Rain-soaked pastures metamorphise into muddy ponds,

Ten inches in January, seven plus halfway

Through this month of Feb. No electricity

These last three days, no phone for well over a week,

Ferry sailings cancelled frequently, though a quick

Dart to the mainland (and back) now and then.

But we’ve each other, and neighbours –

And enough food to last perhaps another week,

And coal, candles galore, new batteries for the radio,

A game of scrabble to replace TV and Internet.
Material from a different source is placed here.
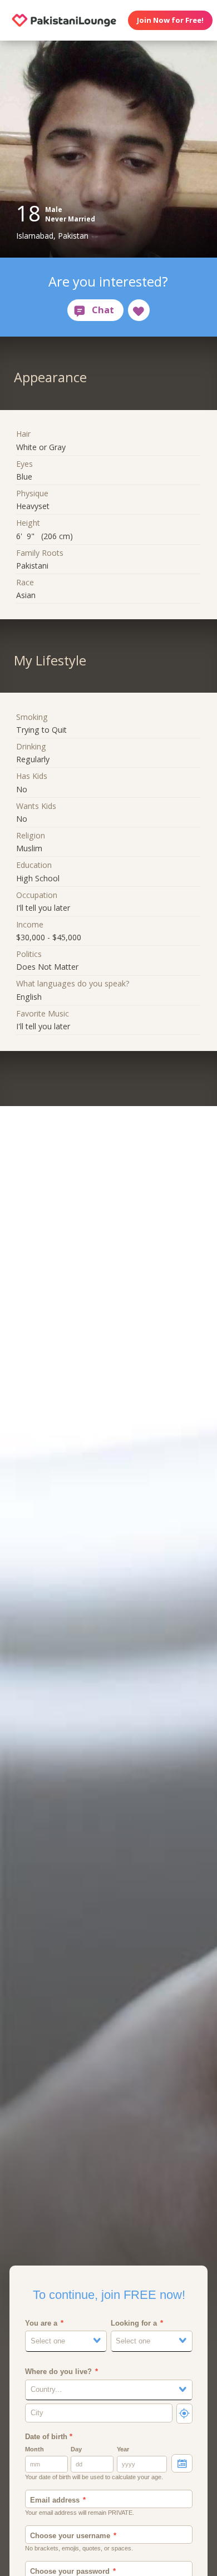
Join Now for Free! (170, 20)
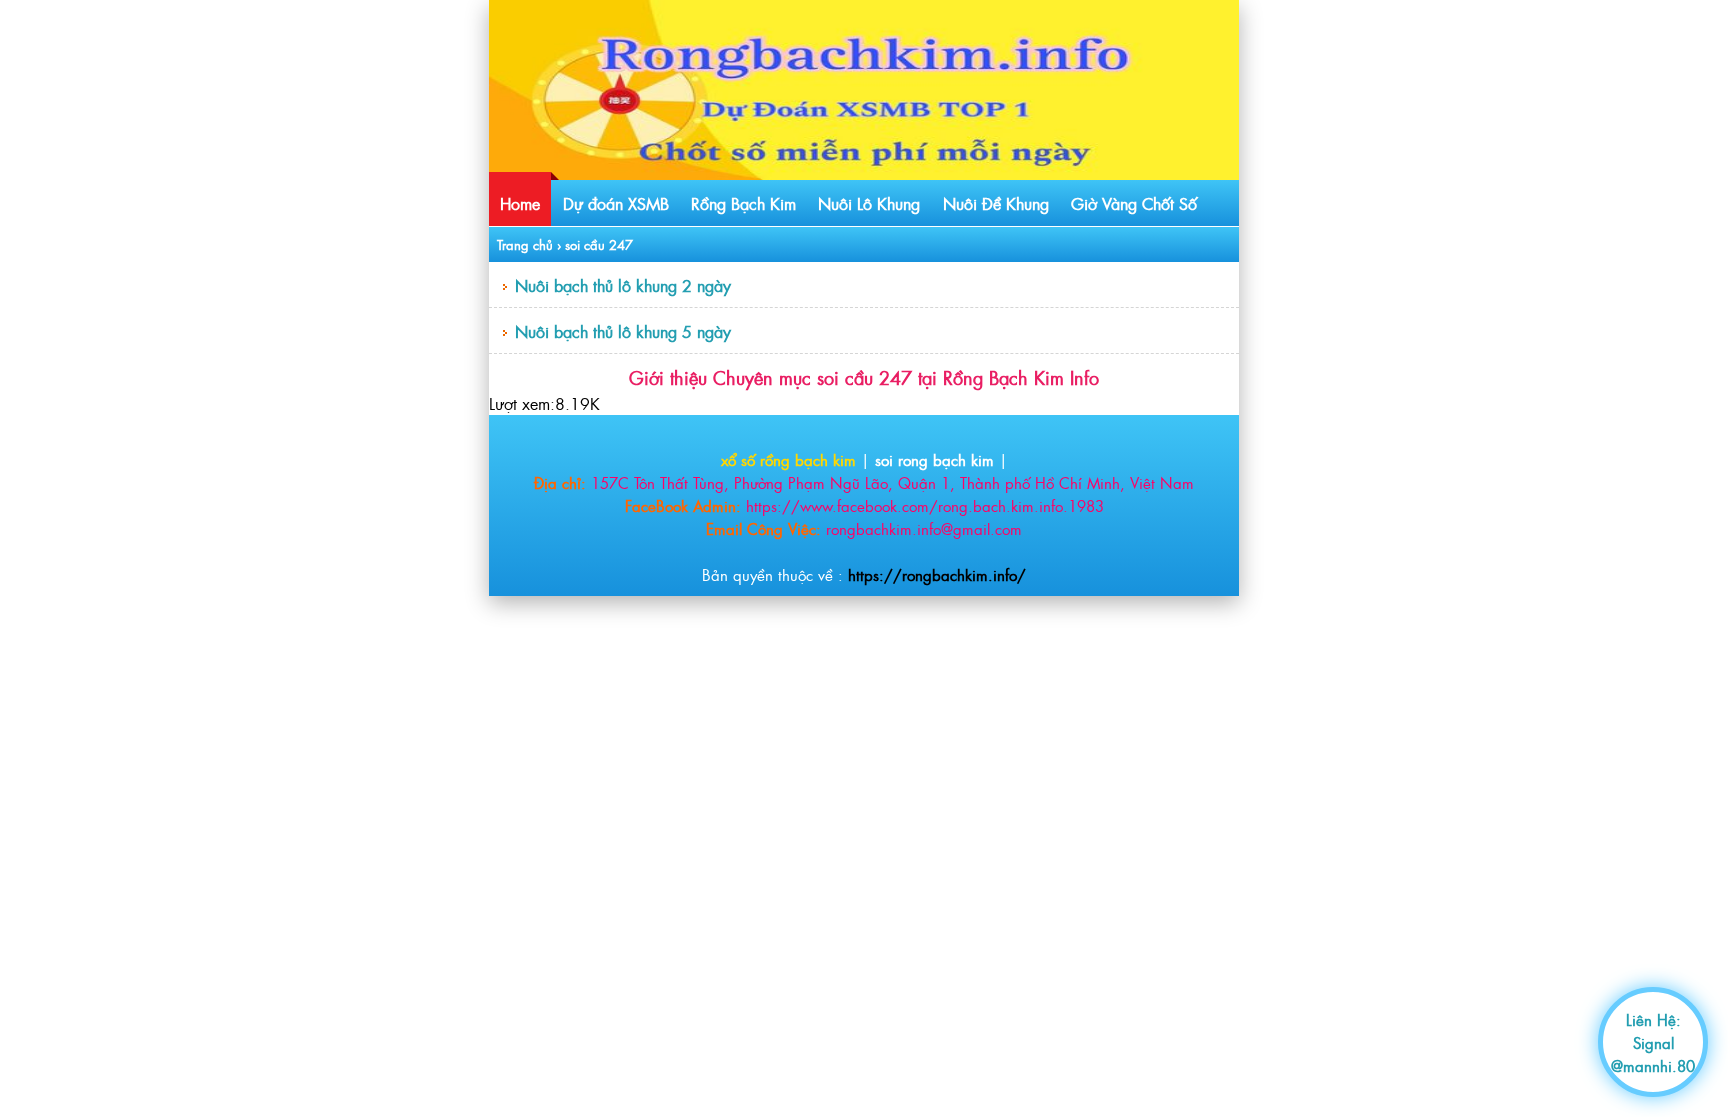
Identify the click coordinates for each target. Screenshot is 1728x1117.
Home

And, I must confess, to watch the breakers

Exploding against the points at the mouth

Of South Harbour, to watch ’em burst

Brilliant white up the cliffs, to see them crest

In the middle of nowhere, come crashing down,

The most dramatic magnificent mothers

I’ve seen in all my 75 years.


And then the wash, an F-sharp symphony

Of cacophonous crests cascading off the keyboard

Of Cape’s cliffs. Yet somehow, this time,

Our slates stay on and the apple trees’ flexible branches

Snap mostly where I need to prune them anyway.

When I step outside, backyard gusts batter me about.

For the first time ever I can’t step up to what we call

Our Look-out Point. Yes watching the waves,

Feeling the wind, experiencing wild weather

Heaves my heart into my clichéd mouth and my mind

Into the savage wonder of it all, me but a grain

Of coastal sand in this prolonged sneeze of adventure.